_The problem:_ All entries must be transcribed without a single difference.

_Listed records:_
'''

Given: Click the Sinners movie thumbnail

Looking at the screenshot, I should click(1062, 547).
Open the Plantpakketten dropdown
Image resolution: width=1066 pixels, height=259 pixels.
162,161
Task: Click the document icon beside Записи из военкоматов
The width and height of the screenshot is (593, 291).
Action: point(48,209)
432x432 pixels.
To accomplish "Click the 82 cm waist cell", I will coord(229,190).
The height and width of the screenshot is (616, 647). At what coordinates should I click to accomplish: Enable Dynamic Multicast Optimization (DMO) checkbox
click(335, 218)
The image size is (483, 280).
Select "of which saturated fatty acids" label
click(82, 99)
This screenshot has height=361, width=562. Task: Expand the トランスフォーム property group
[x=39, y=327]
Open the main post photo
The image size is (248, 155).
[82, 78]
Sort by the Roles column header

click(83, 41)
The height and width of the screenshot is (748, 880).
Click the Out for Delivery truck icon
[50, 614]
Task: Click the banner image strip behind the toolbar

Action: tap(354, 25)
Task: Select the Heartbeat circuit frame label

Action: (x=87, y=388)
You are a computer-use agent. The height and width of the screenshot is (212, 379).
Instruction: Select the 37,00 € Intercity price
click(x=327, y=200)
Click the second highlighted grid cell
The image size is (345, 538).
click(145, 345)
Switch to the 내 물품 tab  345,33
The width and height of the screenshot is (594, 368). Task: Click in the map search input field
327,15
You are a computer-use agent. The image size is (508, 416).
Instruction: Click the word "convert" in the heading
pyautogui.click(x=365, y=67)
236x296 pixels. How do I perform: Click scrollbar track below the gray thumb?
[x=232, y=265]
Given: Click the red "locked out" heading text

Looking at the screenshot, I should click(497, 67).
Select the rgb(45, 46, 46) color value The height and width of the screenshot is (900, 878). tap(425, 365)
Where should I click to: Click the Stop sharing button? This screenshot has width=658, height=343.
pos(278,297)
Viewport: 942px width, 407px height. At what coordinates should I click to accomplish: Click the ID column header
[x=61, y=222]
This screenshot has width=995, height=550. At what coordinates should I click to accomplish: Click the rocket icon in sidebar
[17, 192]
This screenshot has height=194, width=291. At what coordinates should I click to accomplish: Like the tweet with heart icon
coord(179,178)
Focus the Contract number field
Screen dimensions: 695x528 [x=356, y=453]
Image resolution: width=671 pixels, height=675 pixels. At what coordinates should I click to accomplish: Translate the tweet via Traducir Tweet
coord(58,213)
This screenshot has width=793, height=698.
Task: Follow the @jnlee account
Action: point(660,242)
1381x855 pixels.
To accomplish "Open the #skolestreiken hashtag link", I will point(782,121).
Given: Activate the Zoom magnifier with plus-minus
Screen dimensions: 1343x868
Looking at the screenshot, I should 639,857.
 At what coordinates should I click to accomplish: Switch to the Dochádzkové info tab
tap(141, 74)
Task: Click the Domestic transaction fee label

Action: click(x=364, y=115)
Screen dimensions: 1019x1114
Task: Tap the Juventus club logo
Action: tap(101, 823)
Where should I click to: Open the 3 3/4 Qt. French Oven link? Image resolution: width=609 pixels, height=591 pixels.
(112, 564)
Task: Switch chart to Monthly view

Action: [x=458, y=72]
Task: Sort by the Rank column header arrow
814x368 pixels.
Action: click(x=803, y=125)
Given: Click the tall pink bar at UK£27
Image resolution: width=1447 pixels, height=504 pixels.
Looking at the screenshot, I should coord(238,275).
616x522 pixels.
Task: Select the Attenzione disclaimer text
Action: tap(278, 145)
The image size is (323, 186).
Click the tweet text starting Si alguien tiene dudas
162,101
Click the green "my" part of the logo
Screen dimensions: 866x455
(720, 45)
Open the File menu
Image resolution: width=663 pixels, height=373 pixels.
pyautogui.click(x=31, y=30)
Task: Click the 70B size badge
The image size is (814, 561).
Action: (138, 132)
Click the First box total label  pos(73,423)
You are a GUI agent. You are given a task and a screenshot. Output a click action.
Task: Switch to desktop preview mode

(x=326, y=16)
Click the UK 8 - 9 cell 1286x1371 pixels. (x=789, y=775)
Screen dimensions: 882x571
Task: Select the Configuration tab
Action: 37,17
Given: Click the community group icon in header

'''

_Expected answer:_
Given: Click the Sinners movie thumbnail

Looking at the screenshot, I should click(1062, 547).
Open the Plantpakketten dropdown
Image resolution: width=1066 pixels, height=259 pixels.
162,161
Task: Click the document icon beside Записи из военкоматов
The width and height of the screenshot is (593, 291).
Action: point(48,209)
432x432 pixels.
To accomplish "Click the 82 cm waist cell", I will coord(229,190).
The height and width of the screenshot is (616, 647). At what coordinates should I click to accomplish: Enable Dynamic Multicast Optimization (DMO) checkbox
click(335, 218)
The image size is (483, 280).
Select "of which saturated fatty acids" label
click(82, 99)
This screenshot has height=361, width=562. Task: Expand the トランスフォーム property group
[x=39, y=327]
Open the main post photo
The image size is (248, 155).
[82, 78]
Sort by the Roles column header

click(83, 41)
The height and width of the screenshot is (748, 880).
Click the Out for Delivery truck icon
[50, 614]
Task: Click the banner image strip behind the toolbar

Action: tap(354, 25)
Task: Select the Heartbeat circuit frame label

Action: (x=87, y=388)
You are a computer-use agent. The height and width of the screenshot is (212, 379).
Instruction: Select the 37,00 € Intercity price
click(x=327, y=200)
Click the second highlighted grid cell
The image size is (345, 538).
click(145, 345)
Switch to the 내 물품 tab  345,33
The width and height of the screenshot is (594, 368). Task: Click in the map search input field
327,15
You are a computer-use agent. The image size is (508, 416).
Instruction: Click the word "convert" in the heading
pyautogui.click(x=365, y=67)
236x296 pixels. How do I perform: Click scrollbar track below the gray thumb?
[x=232, y=265]
Given: Click the red "locked out" heading text

Looking at the screenshot, I should click(497, 67).
Select the rgb(45, 46, 46) color value The height and width of the screenshot is (900, 878). tap(425, 365)
Where should I click to: Click the Stop sharing button? This screenshot has width=658, height=343.
pos(278,297)
Viewport: 942px width, 407px height. At what coordinates should I click to accomplish: Click the ID column header
[x=61, y=222]
This screenshot has width=995, height=550. At what coordinates should I click to accomplish: Click the rocket icon in sidebar
[17, 192]
This screenshot has height=194, width=291. At what coordinates should I click to accomplish: Like the tweet with heart icon
coord(179,178)
Focus the Contract number field
Screen dimensions: 695x528 [x=356, y=453]
Image resolution: width=671 pixels, height=675 pixels. At what coordinates should I click to accomplish: Translate the tweet via Traducir Tweet
coord(58,213)
This screenshot has width=793, height=698.
Task: Follow the @jnlee account
Action: point(660,242)
1381x855 pixels.
To accomplish "Open the #skolestreiken hashtag link", I will point(782,121).
Given: Activate the Zoom magnifier with plus-minus
Screen dimensions: 1343x868
Looking at the screenshot, I should 639,857.
 At what coordinates should I click to accomplish: Switch to the Dochádzkové info tab
tap(141, 74)
Task: Click the Domestic transaction fee label

Action: click(x=364, y=115)
Screen dimensions: 1019x1114
Task: Tap the Juventus club logo
Action: tap(101, 823)
Where should I click to: Open the 3 3/4 Qt. French Oven link? Image resolution: width=609 pixels, height=591 pixels.
(112, 564)
Task: Switch chart to Monthly view

Action: [x=458, y=72]
Task: Sort by the Rank column header arrow
814x368 pixels.
Action: click(x=803, y=125)
Given: Click the tall pink bar at UK£27
Image resolution: width=1447 pixels, height=504 pixels.
Looking at the screenshot, I should coord(238,275).
616x522 pixels.
Task: Select the Attenzione disclaimer text
Action: tap(278, 145)
The image size is (323, 186).
Click the tweet text starting Si alguien tiene dudas
162,101
Click the green "my" part of the logo
Screen dimensions: 866x455
(720, 45)
Open the File menu
Image resolution: width=663 pixels, height=373 pixels.
pyautogui.click(x=31, y=30)
Task: Click the 70B size badge
The image size is (814, 561).
Action: (138, 132)
Click the First box total label  pos(73,423)
You are a GUI agent. You are given a task and a screenshot. Output a click action.
Task: Switch to desktop preview mode

(x=326, y=16)
Click the UK 8 - 9 cell 1286x1371 pixels. (x=789, y=775)
Screen dimensions: 882x571
Task: Select the Configuration tab
Action: 37,17
Given: Click the community group icon in header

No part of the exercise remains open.